Edna Greene Medford, AM ‘76 LAS, felt closed in by the silhouetted trees looming on either side of the dirt road, by the aloneness, by the unsettling images filling her head. She thought she heard someone calling, a voice connecting her to the past. She didn’t dare stop until she drove all the way up the lane to the Westover Plantation house. Before getting out of the car, she took a moment to compose herself, to make sense of these strange, unnerving feelings.

“It all came home to me that night, the pain, the suffering, the longing for freedom, all the work the slaves did on that plantation and the attachment I’m sure they felt to that place,” said Medford, a widely respected Abraham Lincoln scholar and associate professor of history at Howard University in Washington, D.C., as she recalled that moment in 1996.

“In a sense, the plantation was their home. But in a lot of ways, it was their prison, their hell on Earth.”

Medford, who grew up in Charles City County in Virginia among several former plantations, had returned for a meeting of the Center for Local History, of which she is an officer and the only professionally trained African-American historian.
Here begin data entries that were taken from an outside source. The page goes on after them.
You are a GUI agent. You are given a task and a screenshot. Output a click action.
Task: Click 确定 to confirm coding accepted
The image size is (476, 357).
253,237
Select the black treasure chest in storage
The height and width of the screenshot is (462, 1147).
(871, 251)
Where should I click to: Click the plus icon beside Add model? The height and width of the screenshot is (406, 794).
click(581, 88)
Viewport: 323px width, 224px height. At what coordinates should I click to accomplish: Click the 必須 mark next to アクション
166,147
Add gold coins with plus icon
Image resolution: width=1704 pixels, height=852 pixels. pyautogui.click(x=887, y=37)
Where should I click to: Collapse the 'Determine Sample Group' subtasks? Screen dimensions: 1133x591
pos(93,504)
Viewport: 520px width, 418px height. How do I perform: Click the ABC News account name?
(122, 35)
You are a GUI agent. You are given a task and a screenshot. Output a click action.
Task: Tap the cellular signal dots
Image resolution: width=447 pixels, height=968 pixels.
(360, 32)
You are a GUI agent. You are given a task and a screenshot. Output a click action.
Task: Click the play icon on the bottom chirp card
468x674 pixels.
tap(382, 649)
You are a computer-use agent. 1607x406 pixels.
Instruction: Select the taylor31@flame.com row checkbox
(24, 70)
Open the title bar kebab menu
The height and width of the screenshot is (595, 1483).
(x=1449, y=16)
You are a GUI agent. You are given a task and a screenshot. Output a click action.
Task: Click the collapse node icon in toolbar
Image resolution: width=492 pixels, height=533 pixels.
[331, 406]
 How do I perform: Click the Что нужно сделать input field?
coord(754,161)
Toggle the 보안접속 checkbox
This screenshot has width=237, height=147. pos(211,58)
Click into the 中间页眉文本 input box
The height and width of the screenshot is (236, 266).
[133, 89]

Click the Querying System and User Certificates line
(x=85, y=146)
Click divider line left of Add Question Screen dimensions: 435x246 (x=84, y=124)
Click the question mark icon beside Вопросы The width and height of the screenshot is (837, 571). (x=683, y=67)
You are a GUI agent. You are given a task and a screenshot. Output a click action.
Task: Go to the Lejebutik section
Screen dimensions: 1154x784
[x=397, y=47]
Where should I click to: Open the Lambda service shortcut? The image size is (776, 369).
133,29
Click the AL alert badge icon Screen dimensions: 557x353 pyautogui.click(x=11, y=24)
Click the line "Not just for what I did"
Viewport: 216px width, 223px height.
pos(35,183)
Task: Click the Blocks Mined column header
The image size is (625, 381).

Until that chilling experience at Westover, she had not fully understood the searing significance of the plantations’ existence.

“Slavery had only been a curiosity to me when I was growing up,” said Medford, whose rural home county (current population 7,000) is located between Richmond and Williamsburg. “But that night, driving onto the plantation, I really felt a connection with the folk who had labored there. The enormity of the situation dawned on me.”

‘One of the great treasures of the American history field’

As a teacher, writer, scholar and historian, Medford has spent her life since that epiphany doing all she can to help others make a connection to the past, the period of slavery and emancipation in particular.

“Edna Greene Medford is one of the great treasures of the American history field,” said Harold Holzer, one of her collaborators on “The Emancipation Proclamation: Three Views” (Louisiana State University Press, 2006). “She is that rarest of scholars who combines interests in documentary history, social history, political history and forensic anthropology. And all the while, she maintains a devotion to teaching her students at the highest levels of engagement.”

On Feb. 7, Medford and 29 others who have brought honor to the state by their achievements will receive the state’s highest recognition – The Order of Lincoln – from the Lincoln Academy of Illinois at the Abraham Lincoln Presidential Library and Museum in Springfield.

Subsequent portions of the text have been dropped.